With the support of the City of Philadelphia’s Mural Arts Program, as well as input from the Passyunk Square Civic Association in the neighborhood, Guinn and Billiau developed a multimedia work of paint and light, the electricity for which runs off an adjoining residential property. Since the lights are LEDs, the cost is only two or three dollars a month. “The dream would be to use solar panels, but that’s a future challenge to take on,” Guinn said, adding that they hope to find funding to extend the “Electric Street” further down the 400 feet of the block.
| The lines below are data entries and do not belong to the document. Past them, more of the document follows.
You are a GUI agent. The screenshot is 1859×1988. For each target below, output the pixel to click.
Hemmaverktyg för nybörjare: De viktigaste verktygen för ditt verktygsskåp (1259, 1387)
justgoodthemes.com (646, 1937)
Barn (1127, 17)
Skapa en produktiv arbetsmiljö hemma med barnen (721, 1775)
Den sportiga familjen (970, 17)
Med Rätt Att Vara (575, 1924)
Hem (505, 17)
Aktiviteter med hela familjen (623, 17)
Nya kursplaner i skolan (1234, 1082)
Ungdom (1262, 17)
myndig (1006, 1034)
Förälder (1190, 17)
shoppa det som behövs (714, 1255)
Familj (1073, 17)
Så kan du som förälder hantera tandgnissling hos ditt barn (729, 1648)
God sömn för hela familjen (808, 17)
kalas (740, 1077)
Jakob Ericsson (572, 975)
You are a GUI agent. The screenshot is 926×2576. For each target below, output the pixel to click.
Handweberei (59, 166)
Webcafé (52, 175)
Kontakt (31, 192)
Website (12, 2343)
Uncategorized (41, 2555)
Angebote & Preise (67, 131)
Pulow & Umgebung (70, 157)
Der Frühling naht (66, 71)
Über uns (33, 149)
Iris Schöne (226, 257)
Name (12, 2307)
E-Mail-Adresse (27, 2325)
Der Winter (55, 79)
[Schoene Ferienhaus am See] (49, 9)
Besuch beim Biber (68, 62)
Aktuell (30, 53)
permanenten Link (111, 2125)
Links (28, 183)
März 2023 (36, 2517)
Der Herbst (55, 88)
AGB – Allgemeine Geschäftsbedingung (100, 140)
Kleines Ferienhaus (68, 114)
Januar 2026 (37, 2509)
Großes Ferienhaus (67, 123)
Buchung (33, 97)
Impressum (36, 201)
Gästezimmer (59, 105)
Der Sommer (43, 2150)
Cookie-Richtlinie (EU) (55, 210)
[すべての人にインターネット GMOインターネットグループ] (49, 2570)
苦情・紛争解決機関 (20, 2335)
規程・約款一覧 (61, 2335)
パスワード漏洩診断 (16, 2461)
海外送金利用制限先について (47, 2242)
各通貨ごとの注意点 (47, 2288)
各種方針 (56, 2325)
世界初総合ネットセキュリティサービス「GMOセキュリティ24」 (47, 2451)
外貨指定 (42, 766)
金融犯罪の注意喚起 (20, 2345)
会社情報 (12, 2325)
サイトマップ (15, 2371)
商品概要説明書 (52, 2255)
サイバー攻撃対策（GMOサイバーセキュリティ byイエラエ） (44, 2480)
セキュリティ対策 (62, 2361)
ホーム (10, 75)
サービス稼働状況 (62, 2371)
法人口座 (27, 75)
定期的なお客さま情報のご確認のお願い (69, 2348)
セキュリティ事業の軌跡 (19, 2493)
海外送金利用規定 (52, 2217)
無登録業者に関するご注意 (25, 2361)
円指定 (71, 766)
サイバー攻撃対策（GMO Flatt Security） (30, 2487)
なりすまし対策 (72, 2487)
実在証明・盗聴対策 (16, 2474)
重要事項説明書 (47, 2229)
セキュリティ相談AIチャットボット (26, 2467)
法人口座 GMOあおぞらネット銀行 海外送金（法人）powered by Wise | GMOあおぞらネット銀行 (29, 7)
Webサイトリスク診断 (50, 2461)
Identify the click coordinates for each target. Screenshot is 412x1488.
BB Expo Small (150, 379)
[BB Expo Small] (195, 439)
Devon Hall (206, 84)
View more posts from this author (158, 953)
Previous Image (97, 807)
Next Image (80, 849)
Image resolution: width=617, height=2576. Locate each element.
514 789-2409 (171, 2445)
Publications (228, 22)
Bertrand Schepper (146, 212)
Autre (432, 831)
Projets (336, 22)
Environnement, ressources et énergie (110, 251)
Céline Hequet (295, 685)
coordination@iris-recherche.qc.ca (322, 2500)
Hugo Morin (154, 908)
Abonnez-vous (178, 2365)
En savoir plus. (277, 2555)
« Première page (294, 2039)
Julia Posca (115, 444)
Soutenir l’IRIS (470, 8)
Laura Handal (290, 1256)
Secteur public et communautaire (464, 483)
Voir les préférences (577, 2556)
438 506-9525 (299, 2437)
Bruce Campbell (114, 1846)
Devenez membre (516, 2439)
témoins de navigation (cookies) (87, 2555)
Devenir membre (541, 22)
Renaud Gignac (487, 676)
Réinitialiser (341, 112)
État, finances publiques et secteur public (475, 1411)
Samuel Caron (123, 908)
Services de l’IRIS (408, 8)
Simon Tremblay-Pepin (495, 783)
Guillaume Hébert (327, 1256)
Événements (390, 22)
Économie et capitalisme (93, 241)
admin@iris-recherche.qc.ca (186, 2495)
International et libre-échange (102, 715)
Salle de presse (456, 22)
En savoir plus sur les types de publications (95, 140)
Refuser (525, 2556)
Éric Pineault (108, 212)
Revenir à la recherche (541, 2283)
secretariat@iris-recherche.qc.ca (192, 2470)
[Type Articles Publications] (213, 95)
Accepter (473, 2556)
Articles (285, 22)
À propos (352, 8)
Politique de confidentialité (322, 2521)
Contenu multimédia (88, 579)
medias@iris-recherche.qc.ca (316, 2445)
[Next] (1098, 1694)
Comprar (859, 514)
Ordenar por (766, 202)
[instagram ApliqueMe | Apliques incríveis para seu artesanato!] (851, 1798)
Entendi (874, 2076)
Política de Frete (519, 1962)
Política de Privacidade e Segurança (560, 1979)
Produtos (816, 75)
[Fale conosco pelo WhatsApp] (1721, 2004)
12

“If you’re passing by on one of the main streets, you look down the beginning of the alley, and you see this part of it glowing, and if you go towards it it kind of unfolds as you turn the corner and extends about 35 feet,” Guinn said of the current experience. “Ultimately I was interested in the phenomenon of glowing lights in the night. I just imagined this quiet space that you could walk into and it would be this psychedelic experience, and would have this dual role of discouraging [illicit activity].”
Since he lives just a couple of blocks away, he’s been able to see the impact of “Electric Street,” with more people gathering at night to take photographs, bike through, or even hang out for a party complete with speakers. It’s a small intervention in the grander scheme of things, and its longterm success has yet to be seen, but what was once a dodgy, dark alley is now a luminous art experience.
“Electric Street” by David Guinn and Drew Billiauon is on Percy Street between Reed and South 9th Street in Philadelphia.